Comparative evaluation of two immunoassays for cerebrospinal fluid β-Amyloid 1–42 measurement

Aim of the study: Beta-Amyloid 1-42 peptide (beta A42) is a cerebro-spinal fluid (CSF) biomarker, key element of the NIA Alzheimer's disease diagnostic criteria. The enzyme-linked immunosorbent assay (ELISA) has been the mainstay method for beta A42 measurement on cerebrospinal fluid (CSF). Recently, a new beta A42 measurement method in chemiluminescence enzyme immunoassay (CLEIA) is available on Lumipulse G 600 II automatic platform. The aim of the work was to evaluate the concordance of the ELISA and the new method (CLEIA) in the CSF beta A42 levels measurement.Materials and methods: CSF beta A42 levels were assayed in 49 samples using the ELISA method (Innotest beta- amyloid 1-42, Fujirebio Europe N.V., Gent, Belgium) and CLEIA method on Lumipulse G600II fully automatic platform (Lumipulse G amyloid 1-42, Fujirebio Europe N.V., Gent, Belgium). We compared values of the two methods using acceptability interval based on Inherent Combined Imprecision (ICI), the Passing-Bablok regression analysis, the Pearson correlation coefficient (r) and the Bland-Altman plot.Results: The analysis of the ICI showed that the two methods differ substantially. The regression equation (y = -103.04 + 1.52 x) highlighted the presence of proportional systematic difference, without significant deviation from linearity (p =.42).

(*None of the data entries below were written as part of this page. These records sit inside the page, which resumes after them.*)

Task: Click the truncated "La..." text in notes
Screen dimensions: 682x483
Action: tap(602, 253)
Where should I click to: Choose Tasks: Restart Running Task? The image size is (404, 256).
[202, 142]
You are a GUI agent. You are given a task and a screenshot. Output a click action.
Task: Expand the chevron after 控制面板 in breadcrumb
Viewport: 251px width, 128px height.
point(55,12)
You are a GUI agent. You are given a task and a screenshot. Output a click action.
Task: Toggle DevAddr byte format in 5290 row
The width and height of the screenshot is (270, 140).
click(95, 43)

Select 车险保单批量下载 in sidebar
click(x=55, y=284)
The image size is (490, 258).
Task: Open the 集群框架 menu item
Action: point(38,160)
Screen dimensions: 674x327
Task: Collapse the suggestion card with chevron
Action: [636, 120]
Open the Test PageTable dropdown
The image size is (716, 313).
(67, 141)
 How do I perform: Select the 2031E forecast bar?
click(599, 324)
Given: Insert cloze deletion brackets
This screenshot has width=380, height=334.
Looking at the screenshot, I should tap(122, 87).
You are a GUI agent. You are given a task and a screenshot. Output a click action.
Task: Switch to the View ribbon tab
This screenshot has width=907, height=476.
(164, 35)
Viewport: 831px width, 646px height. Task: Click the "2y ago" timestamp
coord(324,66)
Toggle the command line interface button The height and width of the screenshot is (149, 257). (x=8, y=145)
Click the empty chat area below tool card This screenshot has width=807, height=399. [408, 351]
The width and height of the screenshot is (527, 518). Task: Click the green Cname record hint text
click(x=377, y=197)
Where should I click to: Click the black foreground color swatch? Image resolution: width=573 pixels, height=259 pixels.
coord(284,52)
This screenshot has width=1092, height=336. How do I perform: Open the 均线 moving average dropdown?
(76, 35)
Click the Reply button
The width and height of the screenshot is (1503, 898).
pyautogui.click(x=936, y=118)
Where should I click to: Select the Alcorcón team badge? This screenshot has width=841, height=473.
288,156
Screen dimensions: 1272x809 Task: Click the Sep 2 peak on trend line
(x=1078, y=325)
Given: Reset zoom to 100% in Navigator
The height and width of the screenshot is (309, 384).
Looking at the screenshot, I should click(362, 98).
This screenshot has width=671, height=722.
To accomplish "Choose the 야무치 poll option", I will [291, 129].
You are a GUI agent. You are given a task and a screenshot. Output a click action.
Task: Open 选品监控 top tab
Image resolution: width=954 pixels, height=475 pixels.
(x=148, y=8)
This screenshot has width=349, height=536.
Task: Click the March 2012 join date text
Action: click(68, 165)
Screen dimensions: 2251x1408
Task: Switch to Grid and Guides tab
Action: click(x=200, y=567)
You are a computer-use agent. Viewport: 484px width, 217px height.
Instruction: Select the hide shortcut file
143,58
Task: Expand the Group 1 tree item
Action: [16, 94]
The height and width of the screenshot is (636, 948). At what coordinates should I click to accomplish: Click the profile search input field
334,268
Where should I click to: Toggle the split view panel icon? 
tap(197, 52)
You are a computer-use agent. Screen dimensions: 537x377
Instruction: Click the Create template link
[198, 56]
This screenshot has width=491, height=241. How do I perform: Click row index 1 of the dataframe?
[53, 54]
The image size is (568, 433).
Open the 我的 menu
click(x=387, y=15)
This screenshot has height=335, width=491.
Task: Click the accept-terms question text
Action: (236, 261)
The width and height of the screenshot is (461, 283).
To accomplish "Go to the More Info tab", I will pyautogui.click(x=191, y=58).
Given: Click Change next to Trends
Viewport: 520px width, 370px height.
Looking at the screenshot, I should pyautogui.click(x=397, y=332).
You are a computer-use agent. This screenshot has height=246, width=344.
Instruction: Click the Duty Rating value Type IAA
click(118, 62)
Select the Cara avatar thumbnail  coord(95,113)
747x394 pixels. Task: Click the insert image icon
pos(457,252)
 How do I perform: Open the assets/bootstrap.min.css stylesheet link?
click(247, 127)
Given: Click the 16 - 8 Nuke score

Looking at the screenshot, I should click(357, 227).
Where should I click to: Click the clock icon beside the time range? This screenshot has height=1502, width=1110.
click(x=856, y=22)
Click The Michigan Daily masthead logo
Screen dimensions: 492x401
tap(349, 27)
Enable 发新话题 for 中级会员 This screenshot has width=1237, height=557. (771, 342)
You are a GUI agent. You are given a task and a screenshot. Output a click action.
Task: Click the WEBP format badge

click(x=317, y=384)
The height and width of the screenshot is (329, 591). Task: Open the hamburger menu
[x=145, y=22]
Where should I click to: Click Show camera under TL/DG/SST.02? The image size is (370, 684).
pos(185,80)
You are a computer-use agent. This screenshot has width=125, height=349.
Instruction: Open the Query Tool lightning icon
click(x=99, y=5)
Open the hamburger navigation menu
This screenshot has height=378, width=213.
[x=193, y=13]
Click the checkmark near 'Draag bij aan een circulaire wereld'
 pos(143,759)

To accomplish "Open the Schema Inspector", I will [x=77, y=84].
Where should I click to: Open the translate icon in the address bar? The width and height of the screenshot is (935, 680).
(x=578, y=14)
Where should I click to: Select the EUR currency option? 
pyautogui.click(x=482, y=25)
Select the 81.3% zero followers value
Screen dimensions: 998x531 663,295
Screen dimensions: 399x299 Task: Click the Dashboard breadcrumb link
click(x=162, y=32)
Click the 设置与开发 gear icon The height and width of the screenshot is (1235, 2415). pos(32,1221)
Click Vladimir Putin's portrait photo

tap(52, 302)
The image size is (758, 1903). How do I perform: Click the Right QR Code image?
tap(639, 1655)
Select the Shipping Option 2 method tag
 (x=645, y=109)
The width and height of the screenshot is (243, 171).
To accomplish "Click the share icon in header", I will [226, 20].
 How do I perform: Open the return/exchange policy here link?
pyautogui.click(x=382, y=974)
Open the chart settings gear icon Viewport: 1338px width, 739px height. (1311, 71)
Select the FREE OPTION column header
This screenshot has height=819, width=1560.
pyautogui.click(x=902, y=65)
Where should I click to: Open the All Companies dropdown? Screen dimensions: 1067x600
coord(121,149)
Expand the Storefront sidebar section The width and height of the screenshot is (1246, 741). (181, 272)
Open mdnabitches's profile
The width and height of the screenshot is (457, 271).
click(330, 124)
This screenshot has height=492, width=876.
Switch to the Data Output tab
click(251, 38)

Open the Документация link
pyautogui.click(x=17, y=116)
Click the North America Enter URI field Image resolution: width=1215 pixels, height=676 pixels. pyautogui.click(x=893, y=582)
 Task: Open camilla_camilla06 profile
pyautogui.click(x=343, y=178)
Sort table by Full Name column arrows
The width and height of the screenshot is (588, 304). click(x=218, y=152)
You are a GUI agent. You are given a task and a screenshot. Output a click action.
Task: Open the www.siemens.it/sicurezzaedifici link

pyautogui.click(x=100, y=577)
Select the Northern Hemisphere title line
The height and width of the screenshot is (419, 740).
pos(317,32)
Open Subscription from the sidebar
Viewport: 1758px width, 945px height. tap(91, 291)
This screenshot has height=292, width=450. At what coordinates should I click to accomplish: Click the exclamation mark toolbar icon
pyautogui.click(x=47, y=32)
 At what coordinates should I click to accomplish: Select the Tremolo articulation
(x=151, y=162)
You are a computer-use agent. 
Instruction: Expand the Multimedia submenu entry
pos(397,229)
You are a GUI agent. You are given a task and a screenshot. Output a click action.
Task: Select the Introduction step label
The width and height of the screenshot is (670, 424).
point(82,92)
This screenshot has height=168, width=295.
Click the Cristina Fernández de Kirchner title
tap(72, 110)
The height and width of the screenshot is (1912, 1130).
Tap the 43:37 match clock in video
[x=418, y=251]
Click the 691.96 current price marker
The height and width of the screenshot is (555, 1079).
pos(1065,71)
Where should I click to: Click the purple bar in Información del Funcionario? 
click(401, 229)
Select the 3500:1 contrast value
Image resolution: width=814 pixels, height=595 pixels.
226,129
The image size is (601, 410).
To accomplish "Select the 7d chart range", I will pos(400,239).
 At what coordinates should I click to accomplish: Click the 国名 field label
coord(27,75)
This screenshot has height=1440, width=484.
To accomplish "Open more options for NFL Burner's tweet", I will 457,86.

The Pearson correlation coefficient was 0.826. The Bland-Altman plot analysis showed a significant systematic difference in the two methods: ELISA measurements were in average -27.06% (95% CI -31.89 to -22.23%) lower compared to CLEIA ones.Conclusions: Our study highlighted a difference between the two methods. Therefore, the cut-off for the normal levels of beta A42 should be reviewed in the laboratory report.